What this task involves: An exact transcription of all the entries below is required.
= = = = =
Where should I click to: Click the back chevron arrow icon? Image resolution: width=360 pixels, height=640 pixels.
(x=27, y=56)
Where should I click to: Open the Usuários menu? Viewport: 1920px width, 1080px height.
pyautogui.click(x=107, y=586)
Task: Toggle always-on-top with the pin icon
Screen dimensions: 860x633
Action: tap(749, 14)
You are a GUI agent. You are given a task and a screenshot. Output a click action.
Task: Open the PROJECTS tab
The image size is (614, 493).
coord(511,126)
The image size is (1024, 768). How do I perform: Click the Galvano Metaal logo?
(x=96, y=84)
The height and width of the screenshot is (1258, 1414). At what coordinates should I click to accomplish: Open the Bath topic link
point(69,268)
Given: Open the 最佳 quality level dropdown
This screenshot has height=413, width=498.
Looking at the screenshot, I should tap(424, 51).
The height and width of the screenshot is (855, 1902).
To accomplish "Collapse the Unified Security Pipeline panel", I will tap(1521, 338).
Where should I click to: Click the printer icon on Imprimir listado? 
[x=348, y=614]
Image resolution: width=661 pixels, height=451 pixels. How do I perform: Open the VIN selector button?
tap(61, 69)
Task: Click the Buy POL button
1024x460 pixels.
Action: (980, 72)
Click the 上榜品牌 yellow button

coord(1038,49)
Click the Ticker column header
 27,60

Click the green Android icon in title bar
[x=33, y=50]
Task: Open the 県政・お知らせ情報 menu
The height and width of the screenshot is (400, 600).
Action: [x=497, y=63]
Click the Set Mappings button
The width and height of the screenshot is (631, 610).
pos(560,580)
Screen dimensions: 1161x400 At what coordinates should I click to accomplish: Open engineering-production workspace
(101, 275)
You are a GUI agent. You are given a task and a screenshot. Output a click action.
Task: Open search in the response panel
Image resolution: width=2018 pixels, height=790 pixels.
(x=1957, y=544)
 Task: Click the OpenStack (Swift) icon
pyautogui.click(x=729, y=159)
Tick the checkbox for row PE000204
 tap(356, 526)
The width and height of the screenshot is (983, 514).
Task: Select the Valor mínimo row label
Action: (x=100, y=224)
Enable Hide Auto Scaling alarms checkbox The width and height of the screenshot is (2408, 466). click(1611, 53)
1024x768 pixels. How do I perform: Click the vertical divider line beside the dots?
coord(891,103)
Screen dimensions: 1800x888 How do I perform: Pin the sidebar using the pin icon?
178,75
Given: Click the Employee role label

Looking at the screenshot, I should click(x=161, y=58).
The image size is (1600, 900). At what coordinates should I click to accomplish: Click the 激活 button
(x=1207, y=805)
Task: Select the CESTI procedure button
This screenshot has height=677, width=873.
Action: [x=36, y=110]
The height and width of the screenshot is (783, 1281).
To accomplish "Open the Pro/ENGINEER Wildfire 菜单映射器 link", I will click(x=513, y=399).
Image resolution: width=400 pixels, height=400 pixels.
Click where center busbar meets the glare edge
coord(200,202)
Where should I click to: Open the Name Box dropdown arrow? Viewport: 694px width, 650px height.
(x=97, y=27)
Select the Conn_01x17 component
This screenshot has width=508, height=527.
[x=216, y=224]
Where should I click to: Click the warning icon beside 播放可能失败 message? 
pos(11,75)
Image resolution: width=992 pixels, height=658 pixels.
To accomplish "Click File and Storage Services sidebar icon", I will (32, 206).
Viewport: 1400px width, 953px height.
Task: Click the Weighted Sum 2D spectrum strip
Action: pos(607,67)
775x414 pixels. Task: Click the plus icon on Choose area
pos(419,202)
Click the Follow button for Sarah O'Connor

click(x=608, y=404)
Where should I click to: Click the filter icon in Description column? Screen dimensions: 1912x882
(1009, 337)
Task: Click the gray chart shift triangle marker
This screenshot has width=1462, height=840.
= = = = =
Reply:
Where should I click to: Click the back chevron arrow icon? Image resolution: width=360 pixels, height=640 pixels.
(x=27, y=56)
Where should I click to: Open the Usuários menu? Viewport: 1920px width, 1080px height.
pyautogui.click(x=107, y=586)
Task: Toggle always-on-top with the pin icon
Screen dimensions: 860x633
Action: tap(749, 14)
You are a GUI agent. You are given a task and a screenshot. Output a click action.
Task: Open the PROJECTS tab
The image size is (614, 493).
coord(511,126)
The image size is (1024, 768). How do I perform: Click the Galvano Metaal logo?
(x=96, y=84)
The height and width of the screenshot is (1258, 1414). At what coordinates should I click to accomplish: Open the Bath topic link
point(69,268)
Given: Open the 最佳 quality level dropdown
This screenshot has height=413, width=498.
Looking at the screenshot, I should tap(424, 51).
The height and width of the screenshot is (855, 1902).
To accomplish "Collapse the Unified Security Pipeline panel", I will tap(1521, 338).
Where should I click to: Click the printer icon on Imprimir listado? 
[x=348, y=614]
Image resolution: width=661 pixels, height=451 pixels. How do I perform: Open the VIN selector button?
tap(61, 69)
Task: Click the Buy POL button
1024x460 pixels.
Action: (980, 72)
Click the 上榜品牌 yellow button

coord(1038,49)
Click the Ticker column header
 27,60

Click the green Android icon in title bar
[x=33, y=50]
Task: Open the 県政・お知らせ情報 menu
The height and width of the screenshot is (400, 600).
Action: [x=497, y=63]
Click the Set Mappings button
The width and height of the screenshot is (631, 610).
pos(560,580)
Screen dimensions: 1161x400 At what coordinates should I click to accomplish: Open engineering-production workspace
(101, 275)
You are a GUI agent. You are given a task and a screenshot. Output a click action.
Task: Open search in the response panel
Image resolution: width=2018 pixels, height=790 pixels.
(x=1957, y=544)
 Task: Click the OpenStack (Swift) icon
pyautogui.click(x=729, y=159)
Tick the checkbox for row PE000204
 tap(356, 526)
The width and height of the screenshot is (983, 514).
Task: Select the Valor mínimo row label
Action: (x=100, y=224)
Enable Hide Auto Scaling alarms checkbox The width and height of the screenshot is (2408, 466). click(1611, 53)
1024x768 pixels. How do I perform: Click the vertical divider line beside the dots?
coord(891,103)
Screen dimensions: 1800x888 How do I perform: Pin the sidebar using the pin icon?
178,75
Given: Click the Employee role label

Looking at the screenshot, I should click(x=161, y=58).
The image size is (1600, 900). At what coordinates should I click to accomplish: Click the 激活 button
(x=1207, y=805)
Task: Select the CESTI procedure button
This screenshot has height=677, width=873.
Action: [x=36, y=110]
The height and width of the screenshot is (783, 1281).
To accomplish "Open the Pro/ENGINEER Wildfire 菜单映射器 link", I will click(x=513, y=399).
Image resolution: width=400 pixels, height=400 pixels.
Click where center busbar meets the glare edge
coord(200,202)
Where should I click to: Open the Name Box dropdown arrow? Viewport: 694px width, 650px height.
(x=97, y=27)
Select the Conn_01x17 component
This screenshot has width=508, height=527.
[x=216, y=224]
Where should I click to: Click the warning icon beside 播放可能失败 message? 
pos(11,75)
Image resolution: width=992 pixels, height=658 pixels.
To accomplish "Click File and Storage Services sidebar icon", I will (32, 206).
Viewport: 1400px width, 953px height.
Task: Click the Weighted Sum 2D spectrum strip
Action: pos(607,67)
775x414 pixels. Task: Click the plus icon on Choose area
pos(419,202)
Click the Follow button for Sarah O'Connor

click(x=608, y=404)
Where should I click to: Click the filter icon in Description column? Screen dimensions: 1912x882
(1009, 337)
Task: Click the gray chart shift triangle marker
This screenshot has width=1462, height=840.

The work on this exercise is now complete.